- The Explore the Bible lesson for Oct. 14 focuses on Galatians 6:1-10, 14-15.
A verse from last week’s Scripture text has relevance for this week’s lesson: “Since we live by the Spirit, let us keep in step with the Spirit” (5:25). As circumcision was a mark of those who kept the Law, the mark of the Spirit is what proves the Christian to be born again and transformed.
We are surrounded today by groups, cliques and clubs that use defining marks to prove their belonging. What are some of these marks, and why are they important to their groups? Being a Christ-follower is not a closed opportunity as some of these groups are, yet the mark of the Spirit can only happen through being transformed, such as a “slave to sin” becoming an “heir of God.”
Since the Spirit “enables believers to care for others out of a pure motive,” we are reminded of how critical and vital the Spirit’s leading is to our lives. For us to exercise the true fruit of a Spirit-filled life, we need to be drawn to live compassionately as we are led to keep in step with the Spirit.
Guards (Galatians 6:1-5)
Compassion to restore people seems absent in our culture. As divisions in the United States widen, we see “mud-slinging” aimed at degrading humans, judging them for their (sometimes repented of) past, with no desire to restore them.
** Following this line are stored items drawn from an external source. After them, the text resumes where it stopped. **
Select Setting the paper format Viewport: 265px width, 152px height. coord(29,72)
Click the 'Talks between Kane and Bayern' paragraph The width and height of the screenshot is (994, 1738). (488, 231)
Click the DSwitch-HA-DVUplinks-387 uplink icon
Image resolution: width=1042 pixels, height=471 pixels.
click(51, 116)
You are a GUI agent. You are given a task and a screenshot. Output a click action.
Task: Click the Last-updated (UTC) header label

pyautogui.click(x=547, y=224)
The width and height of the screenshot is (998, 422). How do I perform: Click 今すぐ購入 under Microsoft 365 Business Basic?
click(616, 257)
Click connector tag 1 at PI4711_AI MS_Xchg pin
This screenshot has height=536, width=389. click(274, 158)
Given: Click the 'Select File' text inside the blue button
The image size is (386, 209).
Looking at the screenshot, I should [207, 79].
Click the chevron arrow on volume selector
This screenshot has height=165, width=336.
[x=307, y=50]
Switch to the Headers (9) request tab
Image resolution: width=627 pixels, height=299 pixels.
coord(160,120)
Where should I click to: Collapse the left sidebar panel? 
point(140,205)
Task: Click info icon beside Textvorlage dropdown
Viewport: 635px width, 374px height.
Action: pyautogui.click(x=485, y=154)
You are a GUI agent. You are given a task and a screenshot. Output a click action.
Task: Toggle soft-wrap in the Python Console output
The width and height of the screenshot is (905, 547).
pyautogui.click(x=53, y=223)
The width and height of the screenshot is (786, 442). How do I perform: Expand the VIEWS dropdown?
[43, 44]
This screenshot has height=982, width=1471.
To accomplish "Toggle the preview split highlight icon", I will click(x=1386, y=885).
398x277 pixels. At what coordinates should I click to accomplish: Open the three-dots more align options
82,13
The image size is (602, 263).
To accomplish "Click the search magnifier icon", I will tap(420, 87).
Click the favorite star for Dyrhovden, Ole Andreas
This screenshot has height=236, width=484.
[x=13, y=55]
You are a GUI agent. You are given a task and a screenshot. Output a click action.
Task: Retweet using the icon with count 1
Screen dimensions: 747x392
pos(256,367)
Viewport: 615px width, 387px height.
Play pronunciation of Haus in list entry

Conviction seems eternal, and while justice may prove this right, there is a hatefulness that is anything but Spirit-led. What are some recent, specific examples of this?
Paul tells us to “restore gently,” as well as help carry “burdens,” and all of this without stroking personal pride. In fact, having a heart for restoration seems antidotal to pride. What are some good and bad real-life examples of restoring gently and carrying the burdens of others?
Restoration is a prerequisite to discipleship: a person has to be restored to God before he or she may follow God. As each of us has been guilty of succumbing to sin, so we should expect this will be the case for others. Also, as each of us has the opportunity to be restored, so we should also prepare to help others in their need for restoration.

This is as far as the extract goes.